» About this task: Taking the line with "has height=975, width=1088." as the first and the line with "This screenshot has height=670, width=1438." as the last, set down exactly every line in that range from the entries below, and no more.

[Entries taken from a collection]
• • • • • • •

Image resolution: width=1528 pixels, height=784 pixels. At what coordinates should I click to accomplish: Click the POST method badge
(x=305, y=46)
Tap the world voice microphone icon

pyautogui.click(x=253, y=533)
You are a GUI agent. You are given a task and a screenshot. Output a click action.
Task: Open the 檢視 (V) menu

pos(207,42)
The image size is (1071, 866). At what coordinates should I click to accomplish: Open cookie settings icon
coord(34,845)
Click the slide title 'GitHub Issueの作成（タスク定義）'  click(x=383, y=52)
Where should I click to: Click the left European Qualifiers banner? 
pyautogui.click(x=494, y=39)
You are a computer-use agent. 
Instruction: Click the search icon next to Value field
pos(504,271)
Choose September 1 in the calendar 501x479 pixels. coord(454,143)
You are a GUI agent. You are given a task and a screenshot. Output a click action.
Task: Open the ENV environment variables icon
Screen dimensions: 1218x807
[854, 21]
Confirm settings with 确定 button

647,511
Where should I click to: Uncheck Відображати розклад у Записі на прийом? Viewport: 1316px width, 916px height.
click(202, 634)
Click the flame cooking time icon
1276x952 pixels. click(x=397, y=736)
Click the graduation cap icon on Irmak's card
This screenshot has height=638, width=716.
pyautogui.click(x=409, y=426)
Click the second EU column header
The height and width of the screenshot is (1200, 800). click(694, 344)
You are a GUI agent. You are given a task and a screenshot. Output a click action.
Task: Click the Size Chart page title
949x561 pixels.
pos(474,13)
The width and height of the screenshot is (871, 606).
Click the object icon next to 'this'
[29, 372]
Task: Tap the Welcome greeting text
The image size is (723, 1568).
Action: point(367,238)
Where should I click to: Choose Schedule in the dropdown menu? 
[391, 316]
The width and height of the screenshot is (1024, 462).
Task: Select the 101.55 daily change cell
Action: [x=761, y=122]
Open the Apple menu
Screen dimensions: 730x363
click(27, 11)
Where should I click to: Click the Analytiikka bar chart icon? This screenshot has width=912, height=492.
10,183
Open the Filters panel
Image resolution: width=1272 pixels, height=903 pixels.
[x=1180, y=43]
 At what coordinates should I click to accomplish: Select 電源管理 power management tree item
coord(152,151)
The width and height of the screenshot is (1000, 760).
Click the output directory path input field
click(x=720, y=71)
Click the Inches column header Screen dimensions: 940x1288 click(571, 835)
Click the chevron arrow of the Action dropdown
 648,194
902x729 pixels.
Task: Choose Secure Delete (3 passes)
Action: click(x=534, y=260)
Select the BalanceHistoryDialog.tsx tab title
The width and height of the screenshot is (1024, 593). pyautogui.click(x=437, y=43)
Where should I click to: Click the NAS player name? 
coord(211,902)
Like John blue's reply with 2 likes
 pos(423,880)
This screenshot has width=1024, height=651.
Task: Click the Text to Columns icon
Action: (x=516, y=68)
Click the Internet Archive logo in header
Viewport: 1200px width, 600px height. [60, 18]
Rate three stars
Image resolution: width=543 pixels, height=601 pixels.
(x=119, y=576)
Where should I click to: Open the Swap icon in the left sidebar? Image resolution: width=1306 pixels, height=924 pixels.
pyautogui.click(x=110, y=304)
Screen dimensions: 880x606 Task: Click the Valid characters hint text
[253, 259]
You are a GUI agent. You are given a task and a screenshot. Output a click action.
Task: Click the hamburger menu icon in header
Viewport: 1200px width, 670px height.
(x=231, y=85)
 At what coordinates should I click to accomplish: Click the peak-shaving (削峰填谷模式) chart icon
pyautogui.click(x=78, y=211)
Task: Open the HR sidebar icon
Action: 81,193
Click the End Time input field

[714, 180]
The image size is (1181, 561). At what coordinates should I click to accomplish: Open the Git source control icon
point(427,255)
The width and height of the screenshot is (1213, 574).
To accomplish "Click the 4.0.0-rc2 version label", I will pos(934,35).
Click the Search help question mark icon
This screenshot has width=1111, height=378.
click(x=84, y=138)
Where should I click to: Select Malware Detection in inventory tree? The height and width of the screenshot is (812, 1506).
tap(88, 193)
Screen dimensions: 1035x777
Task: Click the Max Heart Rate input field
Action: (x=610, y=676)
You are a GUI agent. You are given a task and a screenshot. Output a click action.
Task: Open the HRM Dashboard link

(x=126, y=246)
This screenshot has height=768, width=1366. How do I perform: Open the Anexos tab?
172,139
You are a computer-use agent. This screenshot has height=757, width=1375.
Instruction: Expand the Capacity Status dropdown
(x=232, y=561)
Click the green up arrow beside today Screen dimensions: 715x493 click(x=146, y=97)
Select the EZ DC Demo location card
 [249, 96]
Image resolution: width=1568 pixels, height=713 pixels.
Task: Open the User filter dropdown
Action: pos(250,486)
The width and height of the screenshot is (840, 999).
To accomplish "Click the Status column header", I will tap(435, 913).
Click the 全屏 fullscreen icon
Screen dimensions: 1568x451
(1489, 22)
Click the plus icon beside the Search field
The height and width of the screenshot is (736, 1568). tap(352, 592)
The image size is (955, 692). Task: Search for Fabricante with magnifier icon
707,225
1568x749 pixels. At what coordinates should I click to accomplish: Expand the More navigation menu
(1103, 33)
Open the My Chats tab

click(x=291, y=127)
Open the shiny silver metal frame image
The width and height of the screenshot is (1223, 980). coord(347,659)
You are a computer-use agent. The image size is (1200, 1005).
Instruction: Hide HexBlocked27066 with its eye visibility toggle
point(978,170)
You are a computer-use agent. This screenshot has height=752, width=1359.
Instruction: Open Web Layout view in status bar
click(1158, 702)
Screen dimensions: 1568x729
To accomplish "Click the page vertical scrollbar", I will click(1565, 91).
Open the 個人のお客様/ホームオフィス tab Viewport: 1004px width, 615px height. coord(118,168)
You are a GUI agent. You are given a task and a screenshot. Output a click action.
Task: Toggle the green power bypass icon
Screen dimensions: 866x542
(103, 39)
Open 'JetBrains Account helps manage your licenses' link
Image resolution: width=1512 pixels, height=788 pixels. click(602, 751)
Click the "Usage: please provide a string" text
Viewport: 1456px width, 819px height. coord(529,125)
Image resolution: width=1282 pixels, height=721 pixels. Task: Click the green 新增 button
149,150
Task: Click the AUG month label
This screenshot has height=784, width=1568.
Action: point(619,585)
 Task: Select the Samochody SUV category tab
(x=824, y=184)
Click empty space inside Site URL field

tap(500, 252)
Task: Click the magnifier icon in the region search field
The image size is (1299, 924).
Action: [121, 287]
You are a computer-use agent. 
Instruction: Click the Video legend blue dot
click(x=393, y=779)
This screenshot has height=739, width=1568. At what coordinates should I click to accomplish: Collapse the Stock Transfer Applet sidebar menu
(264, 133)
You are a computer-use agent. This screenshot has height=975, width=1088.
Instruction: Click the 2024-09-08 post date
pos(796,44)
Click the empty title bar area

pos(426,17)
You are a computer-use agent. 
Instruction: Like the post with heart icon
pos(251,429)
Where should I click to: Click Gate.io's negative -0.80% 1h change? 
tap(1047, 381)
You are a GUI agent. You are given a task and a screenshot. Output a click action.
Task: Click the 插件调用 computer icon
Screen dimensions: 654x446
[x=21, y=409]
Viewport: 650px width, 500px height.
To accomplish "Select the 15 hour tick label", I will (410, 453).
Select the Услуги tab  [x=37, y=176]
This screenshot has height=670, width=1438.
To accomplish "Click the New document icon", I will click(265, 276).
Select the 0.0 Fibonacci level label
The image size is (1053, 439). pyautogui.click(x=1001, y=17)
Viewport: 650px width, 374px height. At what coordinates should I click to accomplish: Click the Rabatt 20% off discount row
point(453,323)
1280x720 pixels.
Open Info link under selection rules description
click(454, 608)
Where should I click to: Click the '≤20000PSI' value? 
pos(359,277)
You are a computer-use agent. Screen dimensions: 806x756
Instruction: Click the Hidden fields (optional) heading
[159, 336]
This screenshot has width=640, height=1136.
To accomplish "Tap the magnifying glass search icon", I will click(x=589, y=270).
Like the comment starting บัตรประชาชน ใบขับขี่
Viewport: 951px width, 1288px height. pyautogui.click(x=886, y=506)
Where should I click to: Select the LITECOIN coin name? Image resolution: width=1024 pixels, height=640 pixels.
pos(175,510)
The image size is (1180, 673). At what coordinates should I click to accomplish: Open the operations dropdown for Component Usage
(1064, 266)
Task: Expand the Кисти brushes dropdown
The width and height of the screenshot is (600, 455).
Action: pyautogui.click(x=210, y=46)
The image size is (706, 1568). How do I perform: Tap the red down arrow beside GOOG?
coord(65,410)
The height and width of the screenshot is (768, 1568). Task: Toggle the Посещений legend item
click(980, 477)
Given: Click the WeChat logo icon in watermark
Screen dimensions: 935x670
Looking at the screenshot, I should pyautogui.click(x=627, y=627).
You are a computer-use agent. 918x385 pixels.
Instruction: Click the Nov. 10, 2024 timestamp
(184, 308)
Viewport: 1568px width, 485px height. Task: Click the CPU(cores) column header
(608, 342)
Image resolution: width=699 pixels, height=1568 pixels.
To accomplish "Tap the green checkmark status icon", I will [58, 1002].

• • • • • • •

» Reply to the task:
You are a computer-use agent. This screenshot has height=975, width=1088.
Instruction: Click the 2024-09-08 post date
pos(796,44)
Click the empty title bar area

pos(426,17)
You are a computer-use agent. 
Instruction: Like the post with heart icon
pos(251,429)
Where should I click to: Click Gate.io's negative -0.80% 1h change? 
tap(1047, 381)
You are a GUI agent. You are given a task and a screenshot. Output a click action.
Task: Click the 插件调用 computer icon
Screen dimensions: 654x446
[x=21, y=409]
Viewport: 650px width, 500px height.
To accomplish "Select the 15 hour tick label", I will (410, 453).
Select the Услуги tab  [x=37, y=176]
This screenshot has height=670, width=1438.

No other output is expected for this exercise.